Et c'est là précisément la cause de notre indifférence à son égard. L'impression de la divinité du christianisme s'est émoussée dans sa diffusion et sa con.. tinuité. L'habitude du bienfait nous en a fait oublier le prix. Nous nous y sommes acclimatés jusques à le confondre avec notre nature propre, et dans l'orgueil que lui inspire cette possession, la raison a fini par croire qu'elle en avait fait la conquête 1.
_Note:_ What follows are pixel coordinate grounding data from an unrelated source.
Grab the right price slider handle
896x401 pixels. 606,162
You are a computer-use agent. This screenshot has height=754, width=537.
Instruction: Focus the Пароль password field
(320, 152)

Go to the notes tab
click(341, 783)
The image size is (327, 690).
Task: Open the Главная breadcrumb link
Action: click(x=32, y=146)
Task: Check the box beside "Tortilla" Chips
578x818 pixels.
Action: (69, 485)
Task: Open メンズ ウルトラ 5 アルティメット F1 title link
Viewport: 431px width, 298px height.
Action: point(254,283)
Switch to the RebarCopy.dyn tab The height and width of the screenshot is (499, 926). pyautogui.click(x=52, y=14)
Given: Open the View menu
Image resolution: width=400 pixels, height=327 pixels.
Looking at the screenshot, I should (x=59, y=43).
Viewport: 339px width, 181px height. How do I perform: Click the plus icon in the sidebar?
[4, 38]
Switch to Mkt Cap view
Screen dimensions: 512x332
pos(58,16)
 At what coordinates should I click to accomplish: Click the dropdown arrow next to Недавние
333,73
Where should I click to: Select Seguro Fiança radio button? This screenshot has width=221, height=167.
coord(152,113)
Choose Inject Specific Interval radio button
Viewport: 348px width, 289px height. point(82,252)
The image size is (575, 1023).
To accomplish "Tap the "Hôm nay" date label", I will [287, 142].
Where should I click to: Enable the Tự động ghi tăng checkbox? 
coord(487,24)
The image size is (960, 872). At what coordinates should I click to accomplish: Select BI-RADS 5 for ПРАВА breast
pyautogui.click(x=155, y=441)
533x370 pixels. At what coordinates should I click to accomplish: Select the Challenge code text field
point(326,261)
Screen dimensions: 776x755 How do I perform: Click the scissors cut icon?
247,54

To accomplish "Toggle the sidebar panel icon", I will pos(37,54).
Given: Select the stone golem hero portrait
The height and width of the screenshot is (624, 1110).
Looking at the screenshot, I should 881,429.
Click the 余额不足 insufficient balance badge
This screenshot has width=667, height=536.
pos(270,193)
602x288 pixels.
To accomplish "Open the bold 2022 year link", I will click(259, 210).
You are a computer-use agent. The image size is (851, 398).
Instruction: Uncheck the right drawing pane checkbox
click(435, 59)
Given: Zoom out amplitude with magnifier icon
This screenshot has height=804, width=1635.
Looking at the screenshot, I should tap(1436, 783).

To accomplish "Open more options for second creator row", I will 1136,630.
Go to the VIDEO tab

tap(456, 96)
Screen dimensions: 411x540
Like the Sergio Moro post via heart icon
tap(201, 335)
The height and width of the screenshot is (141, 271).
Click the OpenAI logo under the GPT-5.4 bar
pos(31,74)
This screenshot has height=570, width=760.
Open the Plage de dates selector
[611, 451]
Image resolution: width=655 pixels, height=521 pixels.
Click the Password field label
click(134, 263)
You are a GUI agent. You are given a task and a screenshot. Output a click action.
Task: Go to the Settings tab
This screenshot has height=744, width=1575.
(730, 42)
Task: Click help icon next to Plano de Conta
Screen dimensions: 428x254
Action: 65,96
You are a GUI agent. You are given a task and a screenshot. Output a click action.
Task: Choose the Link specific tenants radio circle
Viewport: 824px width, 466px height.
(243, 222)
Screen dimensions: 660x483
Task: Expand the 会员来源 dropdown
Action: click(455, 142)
Mais pour nous désabuser il suffit de nous ramener à notre nudité première, et là de nous faire voir toutes les perfections de la morale et de la civilisation dont nous jouissons, et toutes celles où pourront aspirer, sans les dépasser jamais, les générations futures, tracées en un corps de doctrine achevé de la seule main de Jésus-Christ.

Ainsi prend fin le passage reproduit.